The Truth about Occlusion:
When & How It Matters

Finally, the TRUTH that will remove the confusion and allow you to comfortably and confidently help so many of your patients.  This course will simplify occlusion simply by exposing the myths land allow you to simplify even complex restorative cases.  

  • Take the confusion out of TMD

  • Take the confusion out of OCCLUSION

  • End the Logic in the Absence of Science that Dominates the Occlusal Camps

For many years dentistry has been dominated by prevailing occlusal concepts that were initially presented in the 60’s by Ramjford and Ash.  Despite the lack of evidence of the role of “interferences to centric” and “pterygoid spasms,” these concepts remain at the heart of the dental model and restorative teachings.  The inevitable confusion has led to the development of occlusal “camps” dominated by belief system rather than principles of science.  

The resulting controversy has prevented the integration of critical muscle and joint concepts into general dentistry.  This program removes the controversy and exposes the myths.  You and your patients will benefit immediately as the role of function and parafunction and the methods of parafunctional control are thoroughly explored.  YOUR EVERY DAY DENTISTRY WILL BE IMPROVED; YOUR CONFIDENCE LEVELS WITH DEALING WITH PATIENTS WITH DENTAL AND FACIAL PAIN AS WELL AS “CLICKING” AND JOINT DYSFUNCTION WILL SOAR, AND THE NUMBER OF PATIENTS YOU CAN HELP WITH PAIN PATTERNS THAT YOU WILL NOW RECOGNIZE WILL MULTIPLY. YOUR UNDERSTANDING OF OCCLUSION IN EVERYDAY DENTISTRY WILL MAKE DAILY DENTISTRY EASIER AND TRULY MORE ENJOYABLE.

My favorite course

I am happy to report that a date has been set for my favorite course which I will be assisted by my colleague and brilliant teacher, Dr.
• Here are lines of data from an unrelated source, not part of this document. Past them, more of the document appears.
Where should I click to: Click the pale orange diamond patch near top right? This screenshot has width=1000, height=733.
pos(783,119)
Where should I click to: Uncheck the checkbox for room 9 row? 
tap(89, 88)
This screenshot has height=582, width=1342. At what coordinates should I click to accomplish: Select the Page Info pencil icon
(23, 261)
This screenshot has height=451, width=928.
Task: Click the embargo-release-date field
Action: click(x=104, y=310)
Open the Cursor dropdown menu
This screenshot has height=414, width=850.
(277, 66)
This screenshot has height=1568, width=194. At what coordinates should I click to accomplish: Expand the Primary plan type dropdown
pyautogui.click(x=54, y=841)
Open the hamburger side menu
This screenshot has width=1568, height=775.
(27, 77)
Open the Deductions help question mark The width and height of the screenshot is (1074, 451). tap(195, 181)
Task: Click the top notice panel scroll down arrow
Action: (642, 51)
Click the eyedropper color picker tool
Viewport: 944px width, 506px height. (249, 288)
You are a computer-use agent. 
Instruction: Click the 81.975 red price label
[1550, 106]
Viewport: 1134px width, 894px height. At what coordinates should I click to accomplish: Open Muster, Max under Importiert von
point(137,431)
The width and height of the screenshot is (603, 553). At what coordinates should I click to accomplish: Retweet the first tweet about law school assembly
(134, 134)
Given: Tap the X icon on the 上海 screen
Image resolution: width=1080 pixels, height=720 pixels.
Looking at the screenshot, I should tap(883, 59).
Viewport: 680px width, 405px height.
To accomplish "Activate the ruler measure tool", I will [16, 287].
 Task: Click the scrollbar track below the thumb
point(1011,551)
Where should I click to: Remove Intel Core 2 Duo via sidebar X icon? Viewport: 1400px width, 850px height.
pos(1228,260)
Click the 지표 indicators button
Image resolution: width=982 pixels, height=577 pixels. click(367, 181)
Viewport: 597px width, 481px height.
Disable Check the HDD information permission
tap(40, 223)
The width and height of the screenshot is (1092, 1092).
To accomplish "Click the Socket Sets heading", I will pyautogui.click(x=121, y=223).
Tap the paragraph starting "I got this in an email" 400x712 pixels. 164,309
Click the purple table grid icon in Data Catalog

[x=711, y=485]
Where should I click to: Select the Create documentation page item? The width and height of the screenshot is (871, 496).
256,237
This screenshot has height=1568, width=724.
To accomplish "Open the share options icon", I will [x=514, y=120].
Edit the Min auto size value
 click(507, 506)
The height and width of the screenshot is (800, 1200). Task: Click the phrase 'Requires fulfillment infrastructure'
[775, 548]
Don Malizia and by the developer of the NTI protocols, Dr. Jim Boyd.

Jim and I have worked together for years, and I’m thrilled to have him returning to our course. Jim’s will share a wealth of knowledge on appliance therapy as the developer of the protocol we’ve noted to be so effective

Don is directly responsible for all the literature support in our evidence based practical program and provides incredible meaningful background to the entire experience. The recent literature looking a nociplasticity and trigeminal signaling further supports the anterior midpoint concept that we will be reviewing.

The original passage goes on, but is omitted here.